DIRECTIONS FOR THIS TASK: Given the entries below, please return each one exactly.

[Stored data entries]
__________________________________________________

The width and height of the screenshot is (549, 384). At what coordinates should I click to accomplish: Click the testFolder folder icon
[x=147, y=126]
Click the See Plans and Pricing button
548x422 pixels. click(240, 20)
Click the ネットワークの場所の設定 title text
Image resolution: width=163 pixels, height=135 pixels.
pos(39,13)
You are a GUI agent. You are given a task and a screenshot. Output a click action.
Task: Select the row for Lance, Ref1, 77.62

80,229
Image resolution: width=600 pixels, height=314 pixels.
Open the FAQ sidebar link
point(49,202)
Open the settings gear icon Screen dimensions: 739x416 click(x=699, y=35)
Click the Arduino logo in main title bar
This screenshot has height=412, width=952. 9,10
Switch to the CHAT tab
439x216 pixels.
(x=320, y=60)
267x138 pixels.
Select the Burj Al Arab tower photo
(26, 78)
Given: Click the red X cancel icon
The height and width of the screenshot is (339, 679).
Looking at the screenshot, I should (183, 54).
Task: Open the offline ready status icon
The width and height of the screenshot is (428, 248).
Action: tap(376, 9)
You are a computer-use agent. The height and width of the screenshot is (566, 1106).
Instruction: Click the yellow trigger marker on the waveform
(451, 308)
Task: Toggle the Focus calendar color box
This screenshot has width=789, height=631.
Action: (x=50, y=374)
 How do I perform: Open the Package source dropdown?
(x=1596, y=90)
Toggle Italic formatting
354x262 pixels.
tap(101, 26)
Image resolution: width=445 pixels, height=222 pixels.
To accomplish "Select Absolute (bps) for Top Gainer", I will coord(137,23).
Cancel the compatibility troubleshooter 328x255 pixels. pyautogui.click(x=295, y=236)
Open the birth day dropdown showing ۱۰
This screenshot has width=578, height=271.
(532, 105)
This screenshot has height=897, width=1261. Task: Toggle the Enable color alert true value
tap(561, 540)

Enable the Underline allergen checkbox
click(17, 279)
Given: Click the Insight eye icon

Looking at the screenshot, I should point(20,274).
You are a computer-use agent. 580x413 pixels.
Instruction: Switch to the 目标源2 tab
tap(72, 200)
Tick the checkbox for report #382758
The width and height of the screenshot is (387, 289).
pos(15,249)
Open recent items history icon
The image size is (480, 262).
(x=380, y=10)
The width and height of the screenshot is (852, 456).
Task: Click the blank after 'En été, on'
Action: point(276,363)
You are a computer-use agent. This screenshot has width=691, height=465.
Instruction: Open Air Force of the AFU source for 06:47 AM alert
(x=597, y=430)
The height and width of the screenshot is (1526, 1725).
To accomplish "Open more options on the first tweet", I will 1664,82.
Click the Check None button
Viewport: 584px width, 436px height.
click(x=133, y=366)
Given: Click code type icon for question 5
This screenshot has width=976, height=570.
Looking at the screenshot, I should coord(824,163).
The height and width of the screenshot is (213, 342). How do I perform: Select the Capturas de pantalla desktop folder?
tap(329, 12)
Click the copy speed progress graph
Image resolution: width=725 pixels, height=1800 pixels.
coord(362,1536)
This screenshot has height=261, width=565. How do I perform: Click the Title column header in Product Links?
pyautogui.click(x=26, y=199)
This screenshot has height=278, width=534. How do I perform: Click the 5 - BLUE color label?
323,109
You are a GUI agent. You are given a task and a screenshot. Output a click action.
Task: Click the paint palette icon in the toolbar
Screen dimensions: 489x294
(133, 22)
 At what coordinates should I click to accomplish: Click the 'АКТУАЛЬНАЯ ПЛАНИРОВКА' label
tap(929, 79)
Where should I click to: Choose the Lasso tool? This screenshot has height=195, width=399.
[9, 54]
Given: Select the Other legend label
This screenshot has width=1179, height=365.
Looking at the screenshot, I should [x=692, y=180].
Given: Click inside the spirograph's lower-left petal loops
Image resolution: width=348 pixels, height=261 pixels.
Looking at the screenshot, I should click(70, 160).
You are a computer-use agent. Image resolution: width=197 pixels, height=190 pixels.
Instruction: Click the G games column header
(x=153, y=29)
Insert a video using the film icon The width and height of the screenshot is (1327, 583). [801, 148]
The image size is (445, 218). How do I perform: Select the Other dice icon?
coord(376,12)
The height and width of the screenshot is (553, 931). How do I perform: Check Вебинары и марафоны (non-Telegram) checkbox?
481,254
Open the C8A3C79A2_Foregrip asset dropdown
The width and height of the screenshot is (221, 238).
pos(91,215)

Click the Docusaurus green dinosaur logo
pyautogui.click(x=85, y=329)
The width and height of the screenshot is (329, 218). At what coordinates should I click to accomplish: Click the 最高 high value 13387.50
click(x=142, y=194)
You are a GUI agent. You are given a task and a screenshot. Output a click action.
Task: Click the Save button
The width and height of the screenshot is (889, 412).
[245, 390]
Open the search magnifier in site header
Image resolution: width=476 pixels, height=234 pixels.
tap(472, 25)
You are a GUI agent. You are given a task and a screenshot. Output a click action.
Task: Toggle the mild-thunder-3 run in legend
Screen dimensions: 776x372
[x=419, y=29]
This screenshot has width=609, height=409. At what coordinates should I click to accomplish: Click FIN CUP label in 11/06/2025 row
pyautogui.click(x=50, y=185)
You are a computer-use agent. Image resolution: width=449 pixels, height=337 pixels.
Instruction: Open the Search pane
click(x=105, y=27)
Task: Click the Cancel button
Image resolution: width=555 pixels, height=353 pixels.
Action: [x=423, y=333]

__________________________________________________

SOLVED EXERCISE:
The width and height of the screenshot is (549, 384). At what coordinates should I click to accomplish: Click the testFolder folder icon
[x=147, y=126]
Click the See Plans and Pricing button
548x422 pixels. click(240, 20)
Click the ネットワークの場所の設定 title text
Image resolution: width=163 pixels, height=135 pixels.
pos(39,13)
You are a GUI agent. You are given a task and a screenshot. Output a click action.
Task: Select the row for Lance, Ref1, 77.62

80,229
Image resolution: width=600 pixels, height=314 pixels.
Open the FAQ sidebar link
point(49,202)
Open the settings gear icon Screen dimensions: 739x416 click(x=699, y=35)
Click the Arduino logo in main title bar
This screenshot has height=412, width=952. 9,10
Switch to the CHAT tab
439x216 pixels.
(x=320, y=60)
267x138 pixels.
Select the Burj Al Arab tower photo
(26, 78)
Given: Click the red X cancel icon
The height and width of the screenshot is (339, 679).
Looking at the screenshot, I should (183, 54).
Task: Open the offline ready status icon
The width and height of the screenshot is (428, 248).
Action: tap(376, 9)
You are a computer-use agent. The height and width of the screenshot is (566, 1106).
Instruction: Click the yellow trigger marker on the waveform
(451, 308)
Task: Toggle the Focus calendar color box
This screenshot has width=789, height=631.
Action: (x=50, y=374)
 How do I perform: Open the Package source dropdown?
(x=1596, y=90)
Toggle Italic formatting
354x262 pixels.
tap(101, 26)
Image resolution: width=445 pixels, height=222 pixels.
To accomplish "Select Absolute (bps) for Top Gainer", I will coord(137,23).
Cancel the compatibility troubleshooter 328x255 pixels. pyautogui.click(x=295, y=236)
Open the birth day dropdown showing ۱۰
This screenshot has width=578, height=271.
(532, 105)
This screenshot has height=897, width=1261. Task: Toggle the Enable color alert true value
tap(561, 540)

Enable the Underline allergen checkbox
click(17, 279)
Given: Click the Insight eye icon

Looking at the screenshot, I should point(20,274).
You are a computer-use agent. 580x413 pixels.
Instruction: Switch to the 目标源2 tab
tap(72, 200)
Tick the checkbox for report #382758
The width and height of the screenshot is (387, 289).
pos(15,249)
Open recent items history icon
The image size is (480, 262).
(x=380, y=10)
The width and height of the screenshot is (852, 456).
Task: Click the blank after 'En été, on'
Action: point(276,363)
You are a computer-use agent. This screenshot has width=691, height=465.
Instruction: Open Air Force of the AFU source for 06:47 AM alert
(x=597, y=430)
The height and width of the screenshot is (1526, 1725).
To accomplish "Open more options on the first tweet", I will 1664,82.
Click the Check None button
Viewport: 584px width, 436px height.
click(x=133, y=366)
Given: Click code type icon for question 5
This screenshot has width=976, height=570.
Looking at the screenshot, I should coord(824,163).
The height and width of the screenshot is (213, 342). How do I perform: Select the Capturas de pantalla desktop folder?
tap(329, 12)
Click the copy speed progress graph
Image resolution: width=725 pixels, height=1800 pixels.
coord(362,1536)
This screenshot has height=261, width=565. How do I perform: Click the Title column header in Product Links?
pyautogui.click(x=26, y=199)
This screenshot has height=278, width=534. How do I perform: Click the 5 - BLUE color label?
323,109
You are a GUI agent. You are given a task and a screenshot. Output a click action.
Task: Click the paint palette icon in the toolbar
Screen dimensions: 489x294
(133, 22)
 At what coordinates should I click to accomplish: Click the 'АКТУАЛЬНАЯ ПЛАНИРОВКА' label
tap(929, 79)
Where should I click to: Choose the Lasso tool? This screenshot has height=195, width=399.
[9, 54]
Given: Select the Other legend label
This screenshot has width=1179, height=365.
Looking at the screenshot, I should [x=692, y=180].
Given: Click inside the spirograph's lower-left petal loops
Image resolution: width=348 pixels, height=261 pixels.
Looking at the screenshot, I should click(70, 160).
You are a computer-use agent. Image resolution: width=197 pixels, height=190 pixels.
Instruction: Click the G games column header
(x=153, y=29)
Insert a video using the film icon The width and height of the screenshot is (1327, 583). [801, 148]
The image size is (445, 218). How do I perform: Select the Other dice icon?
coord(376,12)
The height and width of the screenshot is (553, 931). How do I perform: Check Вебинары и марафоны (non-Telegram) checkbox?
481,254
Open the C8A3C79A2_Foregrip asset dropdown
The width and height of the screenshot is (221, 238).
pos(91,215)

Click the Docusaurus green dinosaur logo
pyautogui.click(x=85, y=329)
The width and height of the screenshot is (329, 218). At what coordinates should I click to accomplish: Click the 最高 high value 13387.50
click(x=142, y=194)
You are a GUI agent. You are given a task and a screenshot. Output a click action.
Task: Click the Save button
The width and height of the screenshot is (889, 412).
[245, 390]
Open the search magnifier in site header
Image resolution: width=476 pixels, height=234 pixels.
tap(472, 25)
You are a GUI agent. You are given a task and a screenshot. Output a click action.
Task: Toggle the mild-thunder-3 run in legend
Screen dimensions: 776x372
[x=419, y=29]
This screenshot has width=609, height=409. At what coordinates should I click to accomplish: Click FIN CUP label in 11/06/2025 row
pyautogui.click(x=50, y=185)
You are a computer-use agent. Image resolution: width=449 pixels, height=337 pixels.
Instruction: Open the Search pane
click(x=105, y=27)
Task: Click the Cancel button
Image resolution: width=555 pixels, height=353 pixels.
Action: [x=423, y=333]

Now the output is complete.